Regards clos en deltas amnésiques surplombent des bouches verrouillées en cascades gelées. Que racontent encore nos vagues empreintes après un si long voyage ? Des villes immobiles en arrière-pensée comme la persistance d’un songe, parties de nous-mêmes qui retracent une histoire enfouie depuis si longtemps… Nous étions ces cités, nous étions ces roches, nous étions ces tours et ces concrétions descendantes, c’était nos vies, nos projets et nos rêves… Nous déambulons maintenant dans les rues d’un imaginaire à réinventer, nous redessinons nos possibles sur l’étrange architecture de cette union si étroite, unique, dont l’ADN s’empare de deux individualités pour ne former qu’une seule entité…
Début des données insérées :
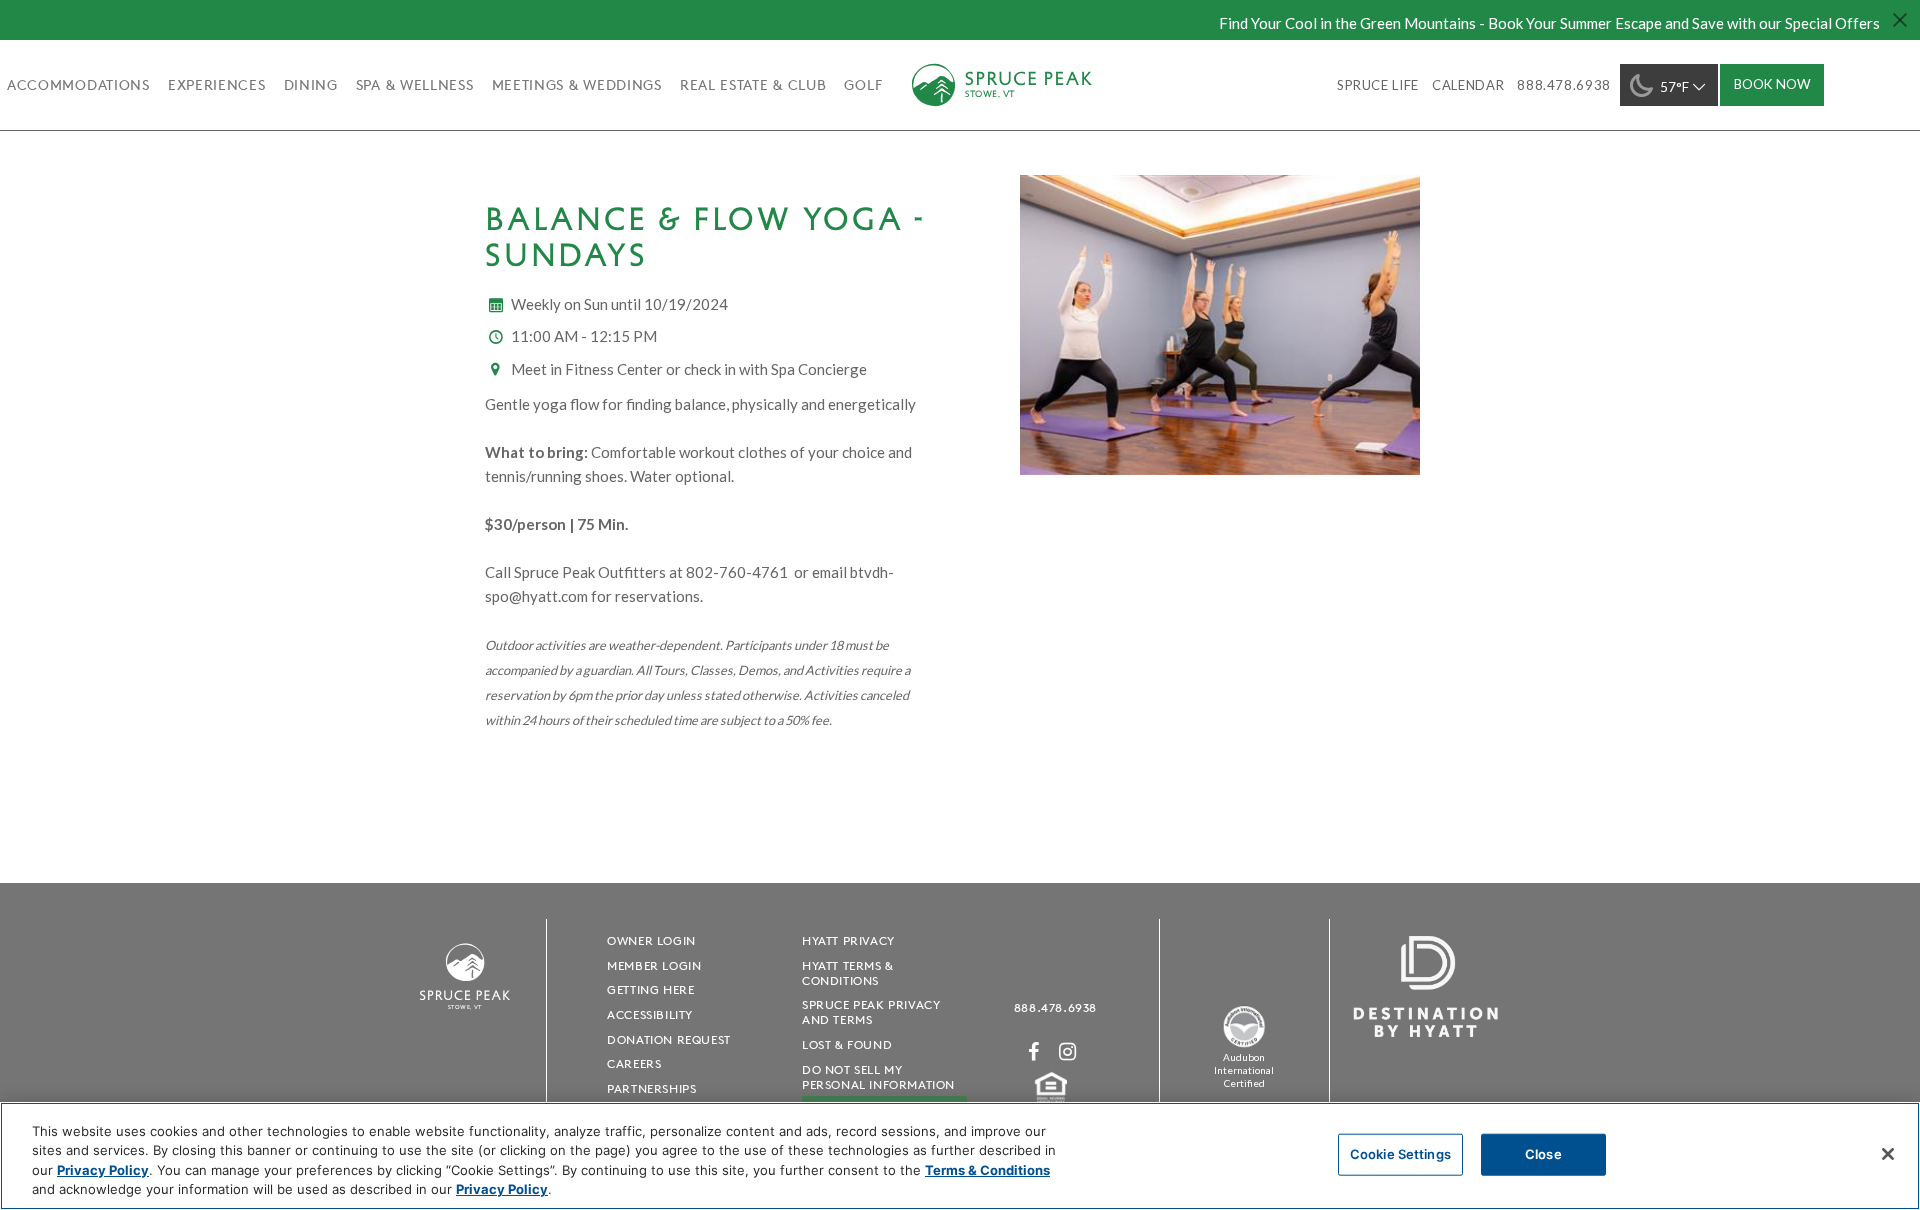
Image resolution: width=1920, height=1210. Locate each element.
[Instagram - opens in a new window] (1068, 1051)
Nous évoquons un singulier patchwork, nous sommes des tissus d’idées, de sensations et de souvenirs ; là un profil, ici encore des fissures, plus haut les toiles d’un brouillard fantomatique coiffent nos têtes qui s’étendent en d’urbaines divagations…

Un visage impassible, sans ornement émotionnel, et l’autre, si proche, à deux doigts de rentrer en contact avec cette paix glacée, l’autre disais-je comme figé dans un pincement, à jamais immobilisé dans l’ébauche d’une douloureuse grimace…

Corps miroirs en fragments d’éclats, nous patientons nos reflets dans l’attente d’une complète fusion, dans l’espoir d’une renaissance qui aura reconquis l’unité perdue à travers le regard de cet «autre» encore inconnu.